# Data Visualization

### Total Number of .pdf files present in the workdir.

In [2]:
import os
from pathlib import Path


# Lets create a fucnction to find .pdf files and marrk them in pdf_files
def get_all_pdfs(root_dir):
    pdf_files = []
    for dirpath, _, filenames in os.walk(root_dir):
        for f in filenames:
            if f.lower().endswith(".pdf"):
                pdf_files.append(os.path.join(dirpath, f))
    return pdf_files


# Set the target directory
target_dir = r"F://automate-accounts//automate-accouts-software-//automate-accounts-developer-hiring-assessment"
pdfs = get_all_pdfs(target_dir)
print(f"Found Total : {len(pdfs)} PDFs in the working directory")

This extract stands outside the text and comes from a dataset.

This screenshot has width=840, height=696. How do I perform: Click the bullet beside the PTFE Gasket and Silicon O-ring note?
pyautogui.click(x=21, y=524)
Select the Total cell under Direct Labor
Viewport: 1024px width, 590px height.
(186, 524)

Found Total : 181 PDFs in the working directory


## Technical Background: How pdfplumber Works

## Overview
`pdfplumber` is a Python library designed for extracting text, tables, and metadata from PDF files. It provides fine-grained access to the content and layout of each page, making it especially useful for structured data extraction and document analysis.

## How pdfplumber Works
- **PDF Parsing:** pdfplumber is built on top of the `pdfminer.six` library, which parses the raw PDF file format. PDF files are complex binary documents that store text, images, vector graphics, and layout instructions. pdfplumber leverages pdfminer to decode these elements into Python objects.
- **Page Objects:** When you open a PDF with pdfplumber, each page is represented as a `Page` object. This object contains methods to extract text, tables, images, and geometric information.
- **Text Extraction:** pdfplumber can extract text in two ways:
    - **Raw Text:** Using `page.extract_text()`, it reconstructs the text by analyzing the position and order of characters and words on the page.
    - **Character-Level Data:** With `page.chars`, you can access the position, font, and other metadata for every character.
- **Table Extraction:** pdfplumber uses algorithms to detect lines and whitespace, segmenting the page into rows and columns. The `page.extract_tables()` method returns tables as lists of lists, which can be easily converted to pandas DataFrames.
- **Layout Analysis:** pdfplumber provides access to the geometric layout of each page, including bounding boxes for text, lines, rectangles, and images. This allows for custom extraction and visualization.
- **Image Extraction:** You can extract raster images embedded in the PDF using `page.images` and `page.to_image()` for rendering.

## Features
- **Precise Text Extraction:** Handles multi-column layouts, rotated text, and non-standard fonts.
- **Table Detection:** Identifies tables using lines, whitespace, and text alignment.
- **Visual Debugging:** The `page.to_image()` method lets you overlay extracted elements on the page image for debugging and validation.
- **Metadata Access:** Extracts document metadata, page dimensions, and more.
- **Integration:** Works seamlessly with pandas for data analysis and with matplotlib for visualization.

## Typical Workflow
1. **Open PDF:** `with pdfplumber.open('file.pdf') as pdf:`
2. **Iterate Pages:** `for page in pdf.pages:`
3. **Extract Text:** `text = page.extract_text()`
4. **Extract Tables:** `tables = page.extract_tables()`
5. **Visualize:** `img = page.to_image().draw_rects(page.extract_words())`
6. **Convert to DataFrame:** `df = pd.DataFrame(table[1:], columns=table[0])`

## Limitations
- **Scanned PDFs:** pdfplumber cannot extract text from scanned images (use OCR libraries like pytesseract for those).
- **Complex Layouts:** Highly complex or irregular layouts may require custom extraction logic.
- **PDF Variability:** Not all PDFs are created equal; extraction quality depends on how the PDF was generated.

## Summary
pdfplumber is a powerful tool for extracting structured and unstructured data from PDF files, with deep access to layout and content. It is ideal for data science, document analysis, and automation tasks involving PDFs.

In [None]:
import pdfplumber
import matplotlib.pyplot as plt
import os
import spacy
import glob
import pandas as pd
import matplotlib.pyplot as plt
import random

from PIL import Image
from PIL.ImageDraw import ImageDraw


### Method 1: pdfplumber (text extraction)


In [7]:
def extract_text_pdfplumber(pdf_path):
    text = ""
    try:
        with pdfplumber.open(pdf_path) as pdf:
            for page in pdf.pages:
                page_text = page.extract_text()
                if page_text:
                    text += page_text + "\n"
    except Exception as e:
        print(f"Error extracting from {pdf_path}: {e}")
        text = ""
    return text